We plan to use two methods. First, General-recipe multinomial **Logistic Regression** and then **Bayesian multinomial regression**.


Logistic regression is easy to implement, interpret, and is very efficient to train. It can easily extend to multiple classes(multinomial regression). Has a good accuracy for many simple data sets and it performs well when the dataset is linearly separable.

Bayesian analyses of multivariate binary or categorical outcomes typically rely on probit or mixed effects logistic regression models that do not have a marginal logistic structure for the individual outcomes.

## MNIST dataset



The MNIST database  is a dataset of handwritten digits that has been and is extensively used in machine learning. There are $10$ classes, each image is $28\times28$ pixels and, therefore, each input is $x_i\in\mathbb{R}^{784}$. 
The MNIST database of handwritten digits, available from this page, has a training set of 60,000 examples, and a test set of 10,000 examples. It is a subset of a larger set available from NIST. The digits have been size-normalized and centered in a fixed-size image.

It is a starter database for those who want to try learning techniques and pattern recognition methods on real-world data.

Four files are available on this site:

* train-images-idx3-ubyte.gz:  training set images
* train-labels-idx1-ubyte.gz:  training set labels
* t10k-images-idx3-ubyte.gz:   test set images
* t10k-labels-idx1-ubyte.gz:   test set labels

The MNIST problem is a dataset developed by Yann LeCun, Corinna Cortes and Christopher Burges at various capacities.

### LIST OF TASKS
1 – From the passage on regression methods and MNIST, list the file names of the dataset, each with what it holds.
2 – Please answer these from the passage on regression methods and MNIST:
(a) Which two methods are planned?
(b) How many pixels wide and high is each image?
(c) How many examples are in the test set?
3 – Write the next few sentences of the passage on regression methods and MNIST, picking up after its final sentence.

### GIVEN INFORMATION

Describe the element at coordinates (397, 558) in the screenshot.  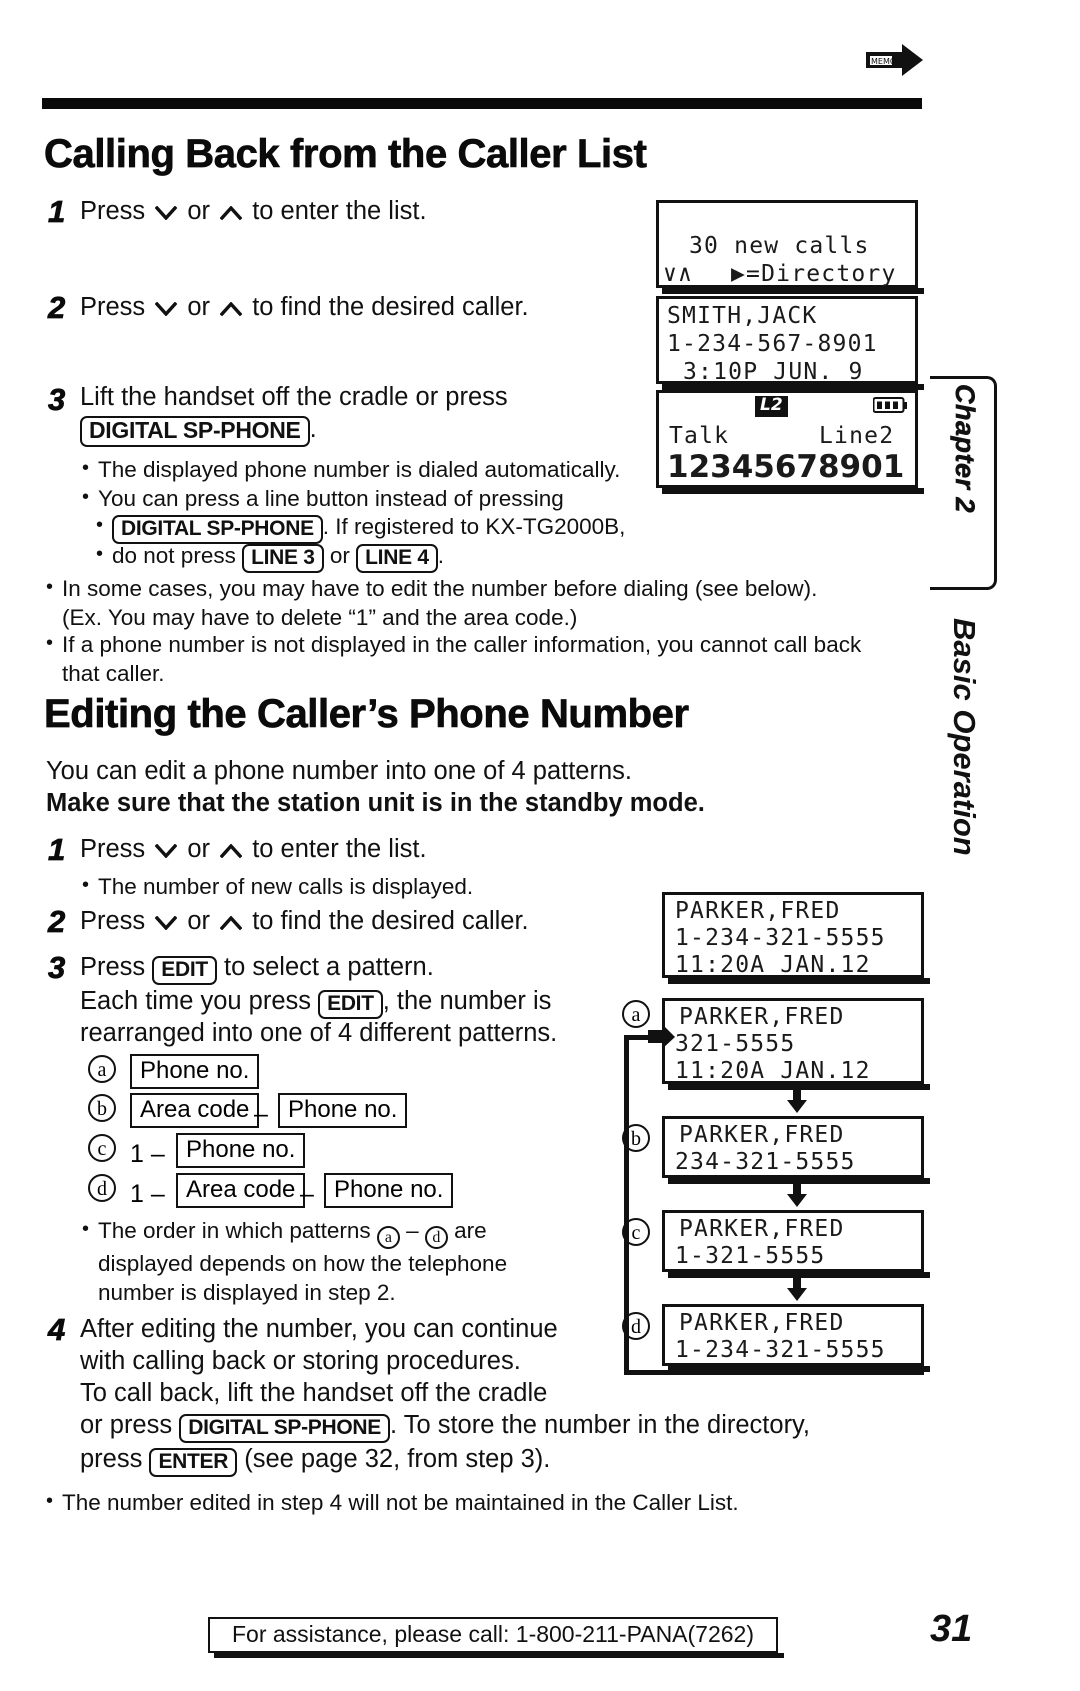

### ANSWERS FOR THE TASKS
1 –
- train-images-idx3-ubyte.gz: training set images
- train-labels-idx1-ubyte.gz: training set labels
- t10k-images-idx3-ubyte.gz: test set images
- t10k-labels-idx1-ubyte.gz: test set labels

2 –
(a) General-recipe multinomial Logistic Regression and Bayesian multinomial regression.
(b) 28 by 28 pixels.
(c) 10,000 examples.

3 –
## Task

You have to extend the code to manage any arbitrary number of classes, in other words you have to implement a general-recipe multinomial logistic classifier and Bayesian multinomial logistic classifier.

You must then select  3 digits at random and perform  the following task. 

1. Your goal is to use Bayesian multinomial logistic regression (as in the road-sign notebook) to solve this classification problem. 

2. You can downsize the training dataset (e.g., 40% training and 60%testing) if the computation of the posterior takes too much time in your computer.

3. Use the posterior uncertainty to detect the instances (digits) in the test set that are hard to classify and remove them from the test-set.

4. Then you need to compute again the accuracy of the general-recipe logistic regression on the remaining (non-difficult) instances and comment on the result.

5. In practice, the task is to use uncertainty estimation to detect the difficult instances in the test-set. This is equivalent to refuse to classify all high-uncertainty instances or, in other words, when we are uncertain we say "I don't know" and we do not return any class. In this way, you will learn how uncertainty can be used to make safer decisions, by detecting the instances that are difficult to classify.


## Code

### Library imports

In [4]:
# Suppressing Warnings:
import warnings
warnings.filterwarnings("ignore")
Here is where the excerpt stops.